Condense Review Roulette comment on MR
Context
@dcroft and I had a conversation today examining this reviewer roulette comment potentially being too verbose than needed. This issue is intended to condense this comment by putting most of the informational text behind a link, have users click into the link if they need help with how a reviewer roulette is built and how to use it.
I also mentioned this being a potential pain point in my Acting EM retrospective issue, specifically this section. So this issue is follow up on this idea.
Current output
Changes that require review have been detected!
Please refer to the table below for assigning reviewers and maintainers suggested by Danger in the specified category:
Category | Reviewer | Maintainer |
---|---|---|
backend |
@jon_jenkins |
@sgarg_gitlab |
Please check reviewer's status!
Feel free to override these selections if you think someone else would be better-suited or use the GitLab Review Workload Dashboard to find other available reviewers.
To read more on how to use the reviewer roulette, please take a look at the Engineering workflow and code review guidelines. Please consider assigning a reviewer or maintainer who is a domain expert in the area of the merge request.
Once you've decided who will review this merge request, assign them as a reviewer! Danger does not automatically notify them for you.
If needed, you can retry the danger-review
job that generated this comment.
Generated by
Desired output:
Category | Reviewer | Maintainer |
---|---|---|
backend |
@jon_jenkins |
@sgarg_gitlab |
Please refer to this link (we need a new handbook page or doc for this) for guidance on how you can benefit from the Reviewer Roulette!

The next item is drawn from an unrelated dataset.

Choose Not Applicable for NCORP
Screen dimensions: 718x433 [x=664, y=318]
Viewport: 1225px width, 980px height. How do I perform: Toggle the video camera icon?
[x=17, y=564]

If needed, you can retry the danger-review
job to regenerate this comment, or use the GitLab Review Workload Dashboard
to find other available reviewers..
Generated by
Validation
We should definitely make a feedback issue about this change, ensuring that the new Reviewer Roulette comment doesn't decrease review engagement, and the change doesn't strip out too much information that forces users to hunt for them.